I finally get to the summit which turns out to be just another bloody viewpoint overlooking some bloody mountains. I got more water, washed the sweat of my face and ate the last of my dried apricots, bananas and chocolate. The road dropped pleasantly for a few minutes then gradually turned into the relatively short two kilometre climb to Col de Burdinkurutz. The descent was truly incredible. The road hung along the side of a ridge for a while with clear views of the valley below. Very fast again and it was easy to get to speeds of seventy kilometres per hour again.
I got to town at seven and still couldn’t find anywhere for food. It was the last of my plain rice for dinner. Plain rice and Nutella followed for desert. Not the most nutritiously satisfying meals I’ve had.
Andrew, the English cyclist, was again in the campground and we swapped our sorry stories. He’d skipped today’s Cols but was planning on making up for it tomorrow by heading back into Spain to do to more Cols. He’s got me thinking of throwing in my relatively easy day tomorrow in order to do the same. The downhills are calling me.
My right hip now aches because my right leg is doing most of the work. My back feels like it’s out of alignment because my right hip aches. My neck hurts because my back feels out of alignment. I’m getting headaches because my neck hurts. The voices in my head are telling me to kill people because of my headaches.

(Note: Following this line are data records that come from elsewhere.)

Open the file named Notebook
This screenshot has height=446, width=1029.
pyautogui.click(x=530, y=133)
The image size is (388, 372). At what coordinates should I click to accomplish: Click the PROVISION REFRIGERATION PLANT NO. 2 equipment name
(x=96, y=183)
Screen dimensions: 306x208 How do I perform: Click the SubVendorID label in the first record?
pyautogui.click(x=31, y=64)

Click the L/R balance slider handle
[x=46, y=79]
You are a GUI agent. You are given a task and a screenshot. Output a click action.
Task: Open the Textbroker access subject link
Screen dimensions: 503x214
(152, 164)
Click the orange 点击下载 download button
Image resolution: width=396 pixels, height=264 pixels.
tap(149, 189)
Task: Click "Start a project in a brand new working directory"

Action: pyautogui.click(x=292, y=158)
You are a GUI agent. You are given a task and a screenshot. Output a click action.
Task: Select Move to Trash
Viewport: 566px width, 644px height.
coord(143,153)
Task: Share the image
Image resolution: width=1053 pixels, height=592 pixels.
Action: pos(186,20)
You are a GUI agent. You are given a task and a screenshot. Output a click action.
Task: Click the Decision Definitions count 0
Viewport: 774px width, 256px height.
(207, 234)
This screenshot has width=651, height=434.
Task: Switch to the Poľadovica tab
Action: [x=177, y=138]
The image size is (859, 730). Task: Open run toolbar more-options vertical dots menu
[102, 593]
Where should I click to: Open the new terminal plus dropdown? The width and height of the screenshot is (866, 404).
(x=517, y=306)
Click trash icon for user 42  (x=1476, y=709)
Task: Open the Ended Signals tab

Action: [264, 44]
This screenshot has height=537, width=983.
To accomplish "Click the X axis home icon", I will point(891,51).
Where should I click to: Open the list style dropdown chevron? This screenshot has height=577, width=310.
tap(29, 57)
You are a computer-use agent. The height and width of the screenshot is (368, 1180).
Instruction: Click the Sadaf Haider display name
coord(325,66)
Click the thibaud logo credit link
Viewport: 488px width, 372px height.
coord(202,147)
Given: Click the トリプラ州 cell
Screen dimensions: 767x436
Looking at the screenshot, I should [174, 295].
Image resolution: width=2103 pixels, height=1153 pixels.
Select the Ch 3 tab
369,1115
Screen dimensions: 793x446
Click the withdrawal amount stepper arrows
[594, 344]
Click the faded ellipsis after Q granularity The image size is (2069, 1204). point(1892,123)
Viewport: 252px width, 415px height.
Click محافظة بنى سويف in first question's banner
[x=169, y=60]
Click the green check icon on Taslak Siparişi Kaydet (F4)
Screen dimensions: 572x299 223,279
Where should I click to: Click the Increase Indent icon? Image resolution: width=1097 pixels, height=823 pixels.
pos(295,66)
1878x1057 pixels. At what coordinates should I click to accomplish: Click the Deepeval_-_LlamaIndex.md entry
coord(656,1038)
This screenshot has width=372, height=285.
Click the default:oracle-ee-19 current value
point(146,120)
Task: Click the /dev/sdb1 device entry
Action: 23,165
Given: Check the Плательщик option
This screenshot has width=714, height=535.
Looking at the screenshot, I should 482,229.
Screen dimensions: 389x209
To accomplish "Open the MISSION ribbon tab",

16. Col de Bagargui: altitude = 1327m
17. Col de Burdinkurutz: altitude = ???m
Day 9 : 54.44 miles, 4:50 hours, St Jean de Luz
Was at the town’s supermarket by opening time and stocked up on more fatty sausage and camembert. I must have been famished, the camembert didn’t even last until lunchtime.
Took a main road out to the lovely town of St Etienne de Baigorry where I stopped to kick start myself with double espressos. The climb to Col d’Ispéguy, or “Izpegi” as it was called on the summit, was almost relaxing compared to the others on this trip. Another brilliant downhill into Spain, though there was no indication that I was entering another country except for the cheap booze and cigarette shops that littered the border. Wearing a bicycle helmet is compulsory in Spain, so with the temperatures hitting thirty degrees Celsius I could feel every bit of it.There was a small bump of a Col to conquer, Puerto de Oxtondo, and then it was rolling back across the border into France again. I didn’t even spot the last of the Cols, Col de St Ignace, but hundreds of pilgrims’ cars lined the road. A railway there takes them to some fountains on the border.
It was easy riding into St Jean but along busy roads. I took the first campsite I could find. I could see the beach, about half a kilometre away, from the front of my tent. A good place to finish.
18. Col d’Ispéguy: altitude = 690m
19. Puerto de Otxondo: altitude = 602m
20. Col de St Ignace: altitude = 169m
All photos were taken with Kodak E100VS film.